I learned from Mrs. Clark that making music is more than just playing in perfect time with a metronome; it’s about playing with joy.  If you miss a note, she’d say, just keep going and carry an attitude that said everything was perfect.  I didn’t realize it at the time, but playing piano for a silent movie demanded that, just as does any situation of performing live for an audience.

When I was halfway through high school, she announced that she would be retiring from teaching piano and moving away to be closer to her only son.  Before leaving, she gave me a stack of her sheet music from the early 1900s.

mrs clark music upload

I couldn’t imagine having any other piano teacher; what could they possibly teach me that Mrs. Clark had not already taught?  I could practice on my own, and did so.  I poured my focus into other high school activities and trying to figure out what to do with my life. We kept up through letters, and I was able to visit her in her new home (about an hour away) on a couple of occasions.

She moved into a nursing home when I was in college, but we would still correspond.  I was busy with classes, and she and my mom corresponded as well.  Her mind was sharp as ever, and she asked the nursing home staff what she could do to assist with recordkeeping, letter writing, etc.  Health care privacy laws were not quite as strict then as they are now, and she was a welcome help to the staff. Her one complaint?  “All these old people around here who complain all the time!”

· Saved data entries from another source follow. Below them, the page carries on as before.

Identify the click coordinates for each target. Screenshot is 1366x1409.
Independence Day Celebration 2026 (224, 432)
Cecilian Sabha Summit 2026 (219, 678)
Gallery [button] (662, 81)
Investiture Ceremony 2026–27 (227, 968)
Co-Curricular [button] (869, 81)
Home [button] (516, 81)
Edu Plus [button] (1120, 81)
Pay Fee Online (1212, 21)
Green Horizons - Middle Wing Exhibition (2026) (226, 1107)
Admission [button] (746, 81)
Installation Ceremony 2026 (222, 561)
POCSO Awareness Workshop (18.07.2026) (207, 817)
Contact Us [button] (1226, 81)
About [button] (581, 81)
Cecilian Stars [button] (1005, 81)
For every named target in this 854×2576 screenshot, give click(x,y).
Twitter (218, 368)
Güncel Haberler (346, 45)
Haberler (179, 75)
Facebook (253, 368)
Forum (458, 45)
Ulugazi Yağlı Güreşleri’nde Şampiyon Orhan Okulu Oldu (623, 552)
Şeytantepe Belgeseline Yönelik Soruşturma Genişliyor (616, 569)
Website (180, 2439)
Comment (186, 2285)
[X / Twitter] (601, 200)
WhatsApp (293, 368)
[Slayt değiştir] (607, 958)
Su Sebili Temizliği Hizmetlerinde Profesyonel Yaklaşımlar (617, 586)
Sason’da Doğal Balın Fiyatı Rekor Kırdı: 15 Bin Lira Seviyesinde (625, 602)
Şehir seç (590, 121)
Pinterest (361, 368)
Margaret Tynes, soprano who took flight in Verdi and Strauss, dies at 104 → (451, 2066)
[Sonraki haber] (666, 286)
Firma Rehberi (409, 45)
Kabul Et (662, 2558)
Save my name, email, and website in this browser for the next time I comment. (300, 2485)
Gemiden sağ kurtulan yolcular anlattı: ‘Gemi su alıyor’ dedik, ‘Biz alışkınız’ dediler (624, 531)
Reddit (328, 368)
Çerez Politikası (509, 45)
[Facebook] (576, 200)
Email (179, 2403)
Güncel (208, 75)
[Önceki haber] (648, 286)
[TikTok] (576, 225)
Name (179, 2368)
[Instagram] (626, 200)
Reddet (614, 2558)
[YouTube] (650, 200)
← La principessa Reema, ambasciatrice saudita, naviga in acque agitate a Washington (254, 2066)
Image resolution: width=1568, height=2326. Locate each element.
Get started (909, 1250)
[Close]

She died not long after I had graduated from college.  I went to the funeral home early in the morning on the day of her funeral, and sat quietly in the parlor and gave thanks for the incredible gift that she was in my life.  Even today, 3 decades later, I think of her and give thanks for her presence in her life.  I didn’t realize then that her teachings were applicable to life:  Do things you love with joy. If you mess up, just keep going with the attitude that everything is fine, because it really is.